** Begin **

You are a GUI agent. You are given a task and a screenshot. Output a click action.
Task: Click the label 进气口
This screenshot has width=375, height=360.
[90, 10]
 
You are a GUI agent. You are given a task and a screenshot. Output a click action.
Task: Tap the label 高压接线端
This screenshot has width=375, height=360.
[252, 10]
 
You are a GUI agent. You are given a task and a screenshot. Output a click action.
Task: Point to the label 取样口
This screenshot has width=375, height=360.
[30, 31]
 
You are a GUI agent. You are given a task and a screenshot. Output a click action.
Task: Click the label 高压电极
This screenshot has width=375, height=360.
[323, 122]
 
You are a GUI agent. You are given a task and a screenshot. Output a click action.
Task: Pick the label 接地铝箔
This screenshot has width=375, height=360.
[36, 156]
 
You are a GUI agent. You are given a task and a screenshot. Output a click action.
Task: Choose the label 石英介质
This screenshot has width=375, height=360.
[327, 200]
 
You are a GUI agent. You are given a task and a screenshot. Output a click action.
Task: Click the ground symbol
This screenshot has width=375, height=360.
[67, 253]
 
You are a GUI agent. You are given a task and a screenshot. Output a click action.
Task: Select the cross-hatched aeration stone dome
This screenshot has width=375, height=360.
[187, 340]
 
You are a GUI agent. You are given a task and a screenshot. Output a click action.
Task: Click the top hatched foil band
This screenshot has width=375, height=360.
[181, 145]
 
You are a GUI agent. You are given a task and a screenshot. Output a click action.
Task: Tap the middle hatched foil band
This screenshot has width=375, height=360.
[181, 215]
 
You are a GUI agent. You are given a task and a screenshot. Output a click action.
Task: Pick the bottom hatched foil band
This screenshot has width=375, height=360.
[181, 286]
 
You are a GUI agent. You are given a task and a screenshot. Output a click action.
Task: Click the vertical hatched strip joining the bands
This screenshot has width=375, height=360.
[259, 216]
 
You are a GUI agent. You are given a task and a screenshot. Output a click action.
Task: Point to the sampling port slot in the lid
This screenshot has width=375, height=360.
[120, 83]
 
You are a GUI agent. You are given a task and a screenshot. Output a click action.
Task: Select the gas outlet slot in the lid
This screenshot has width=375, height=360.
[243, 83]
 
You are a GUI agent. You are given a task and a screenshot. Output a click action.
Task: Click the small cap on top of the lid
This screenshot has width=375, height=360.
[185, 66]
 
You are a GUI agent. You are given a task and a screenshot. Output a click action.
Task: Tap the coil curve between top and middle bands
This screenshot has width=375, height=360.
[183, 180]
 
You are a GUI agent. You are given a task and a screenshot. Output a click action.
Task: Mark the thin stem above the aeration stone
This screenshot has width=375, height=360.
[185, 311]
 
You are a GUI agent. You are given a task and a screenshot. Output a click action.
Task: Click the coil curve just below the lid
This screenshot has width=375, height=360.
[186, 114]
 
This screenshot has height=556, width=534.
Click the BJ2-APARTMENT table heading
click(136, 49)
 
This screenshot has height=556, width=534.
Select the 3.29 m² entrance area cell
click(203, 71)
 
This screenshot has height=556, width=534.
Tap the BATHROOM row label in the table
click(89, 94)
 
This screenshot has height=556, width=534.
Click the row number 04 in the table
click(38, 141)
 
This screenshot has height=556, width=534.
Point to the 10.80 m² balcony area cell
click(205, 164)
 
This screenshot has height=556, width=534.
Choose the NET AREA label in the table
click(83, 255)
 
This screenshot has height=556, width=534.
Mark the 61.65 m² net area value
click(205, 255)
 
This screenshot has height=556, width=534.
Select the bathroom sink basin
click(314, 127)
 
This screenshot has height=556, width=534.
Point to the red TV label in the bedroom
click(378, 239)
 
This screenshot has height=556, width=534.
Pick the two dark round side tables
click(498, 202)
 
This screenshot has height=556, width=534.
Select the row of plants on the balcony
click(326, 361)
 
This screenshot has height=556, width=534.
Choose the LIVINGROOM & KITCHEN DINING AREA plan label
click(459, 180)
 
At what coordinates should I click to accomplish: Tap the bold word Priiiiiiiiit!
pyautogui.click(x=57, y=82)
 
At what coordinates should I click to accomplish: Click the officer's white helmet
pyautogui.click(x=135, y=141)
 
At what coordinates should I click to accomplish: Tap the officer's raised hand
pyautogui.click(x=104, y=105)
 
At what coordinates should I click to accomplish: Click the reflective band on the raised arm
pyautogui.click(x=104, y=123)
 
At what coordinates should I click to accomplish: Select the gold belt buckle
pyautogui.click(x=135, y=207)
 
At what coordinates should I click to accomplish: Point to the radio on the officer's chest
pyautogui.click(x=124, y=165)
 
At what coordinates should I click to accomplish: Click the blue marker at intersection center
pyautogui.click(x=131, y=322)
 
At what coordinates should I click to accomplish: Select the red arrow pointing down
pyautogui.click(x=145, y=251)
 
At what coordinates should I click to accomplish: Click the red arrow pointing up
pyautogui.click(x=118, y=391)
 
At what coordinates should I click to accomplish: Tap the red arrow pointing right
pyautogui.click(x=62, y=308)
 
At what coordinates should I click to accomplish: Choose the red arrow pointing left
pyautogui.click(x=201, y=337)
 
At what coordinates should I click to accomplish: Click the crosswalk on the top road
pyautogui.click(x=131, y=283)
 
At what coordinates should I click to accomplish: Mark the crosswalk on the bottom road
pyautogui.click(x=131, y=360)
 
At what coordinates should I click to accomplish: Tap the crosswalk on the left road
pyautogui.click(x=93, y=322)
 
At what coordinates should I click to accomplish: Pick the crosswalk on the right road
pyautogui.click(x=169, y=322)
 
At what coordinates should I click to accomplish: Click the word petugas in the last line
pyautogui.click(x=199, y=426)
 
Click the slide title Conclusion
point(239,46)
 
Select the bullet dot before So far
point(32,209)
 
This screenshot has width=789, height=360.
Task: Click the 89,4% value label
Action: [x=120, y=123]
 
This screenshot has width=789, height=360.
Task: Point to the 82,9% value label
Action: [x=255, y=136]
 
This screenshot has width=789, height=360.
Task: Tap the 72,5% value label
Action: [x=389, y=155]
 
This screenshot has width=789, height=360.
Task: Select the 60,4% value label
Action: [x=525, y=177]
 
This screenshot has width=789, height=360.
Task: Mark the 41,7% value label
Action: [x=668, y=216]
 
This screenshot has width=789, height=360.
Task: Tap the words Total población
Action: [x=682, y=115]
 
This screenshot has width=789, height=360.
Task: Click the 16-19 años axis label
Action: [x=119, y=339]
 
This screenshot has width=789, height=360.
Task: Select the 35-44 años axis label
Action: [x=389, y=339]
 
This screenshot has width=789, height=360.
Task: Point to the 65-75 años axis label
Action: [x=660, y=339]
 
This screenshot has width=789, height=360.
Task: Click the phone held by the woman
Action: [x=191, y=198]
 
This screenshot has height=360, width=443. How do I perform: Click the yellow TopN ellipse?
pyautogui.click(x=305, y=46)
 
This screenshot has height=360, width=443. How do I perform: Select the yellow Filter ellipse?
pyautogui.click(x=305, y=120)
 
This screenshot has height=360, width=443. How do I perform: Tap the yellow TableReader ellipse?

** End **

- _Required task_: Repeat the rows from the line with "At what coordinates should I click to accomplish: Pick" to the line with "Action: [x=120, y=123]", both included, requests and all. Scale every coordinate in the answers by 1.9, rounding to whole numbers with halves rounded up.

- _Task answer_:
At what coordinates should I click to accomplish: Pick the crosswalk on the right road
pyautogui.click(x=321, y=612)
 
At what coordinates should I click to accomplish: Click the word petugas in the last line
pyautogui.click(x=378, y=809)
 
Click the slide title Conclusion
point(454,87)
 
Select the bullet dot before So far
point(61,397)
 
This screenshot has width=789, height=360.
Task: Click the 89,4% value label
Action: [x=228, y=234]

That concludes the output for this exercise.